SOURCE MATERIAL Start Marker

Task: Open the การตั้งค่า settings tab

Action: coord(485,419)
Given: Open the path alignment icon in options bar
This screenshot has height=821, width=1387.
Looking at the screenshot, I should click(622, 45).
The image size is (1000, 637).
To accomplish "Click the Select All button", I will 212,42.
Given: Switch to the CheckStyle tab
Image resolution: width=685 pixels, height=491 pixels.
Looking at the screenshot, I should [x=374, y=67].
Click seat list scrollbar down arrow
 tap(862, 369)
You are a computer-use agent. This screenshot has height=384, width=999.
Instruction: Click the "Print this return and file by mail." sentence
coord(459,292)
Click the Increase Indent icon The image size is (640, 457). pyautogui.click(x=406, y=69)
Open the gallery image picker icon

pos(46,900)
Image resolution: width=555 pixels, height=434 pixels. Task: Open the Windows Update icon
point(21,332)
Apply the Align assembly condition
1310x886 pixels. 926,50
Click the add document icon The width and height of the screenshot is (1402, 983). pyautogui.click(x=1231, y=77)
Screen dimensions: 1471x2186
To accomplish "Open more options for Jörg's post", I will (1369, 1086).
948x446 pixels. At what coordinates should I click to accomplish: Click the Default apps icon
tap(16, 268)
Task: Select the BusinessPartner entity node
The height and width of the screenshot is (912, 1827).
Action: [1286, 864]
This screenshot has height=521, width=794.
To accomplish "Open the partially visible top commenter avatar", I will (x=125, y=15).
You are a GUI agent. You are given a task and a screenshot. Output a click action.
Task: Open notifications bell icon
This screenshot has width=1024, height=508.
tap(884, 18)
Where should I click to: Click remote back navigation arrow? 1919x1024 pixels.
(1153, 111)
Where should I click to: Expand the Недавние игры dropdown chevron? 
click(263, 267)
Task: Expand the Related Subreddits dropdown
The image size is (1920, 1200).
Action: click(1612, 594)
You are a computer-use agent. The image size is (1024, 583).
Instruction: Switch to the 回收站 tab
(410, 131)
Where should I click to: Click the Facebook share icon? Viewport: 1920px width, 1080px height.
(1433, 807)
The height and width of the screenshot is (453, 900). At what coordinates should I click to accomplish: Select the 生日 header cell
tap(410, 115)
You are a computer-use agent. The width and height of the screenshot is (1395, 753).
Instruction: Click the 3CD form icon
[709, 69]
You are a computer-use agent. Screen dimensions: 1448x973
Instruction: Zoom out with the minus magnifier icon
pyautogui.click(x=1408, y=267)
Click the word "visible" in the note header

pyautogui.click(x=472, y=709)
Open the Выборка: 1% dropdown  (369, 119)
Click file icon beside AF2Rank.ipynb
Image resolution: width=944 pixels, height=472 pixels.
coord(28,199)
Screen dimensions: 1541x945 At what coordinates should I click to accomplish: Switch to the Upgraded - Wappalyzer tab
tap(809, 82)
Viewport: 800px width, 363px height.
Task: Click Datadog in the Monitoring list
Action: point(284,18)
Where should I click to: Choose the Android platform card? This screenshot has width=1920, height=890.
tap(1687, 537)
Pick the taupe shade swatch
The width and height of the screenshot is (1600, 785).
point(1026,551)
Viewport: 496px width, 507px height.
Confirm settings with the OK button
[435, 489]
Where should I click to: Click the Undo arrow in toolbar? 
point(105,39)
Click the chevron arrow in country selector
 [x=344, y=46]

SOURCE MATERIAL End Marker

Find the line that contains "Confirm settings with the OK button" in the listing above. Retype it and every line after it up to the last, exactly, and nothing else.

* [WRITTEN ANSWER]
Confirm settings with the OK button
[435, 489]
Where should I click to: Click the Undo arrow in toolbar? 
point(105,39)
Click the chevron arrow in country selector
 [x=344, y=46]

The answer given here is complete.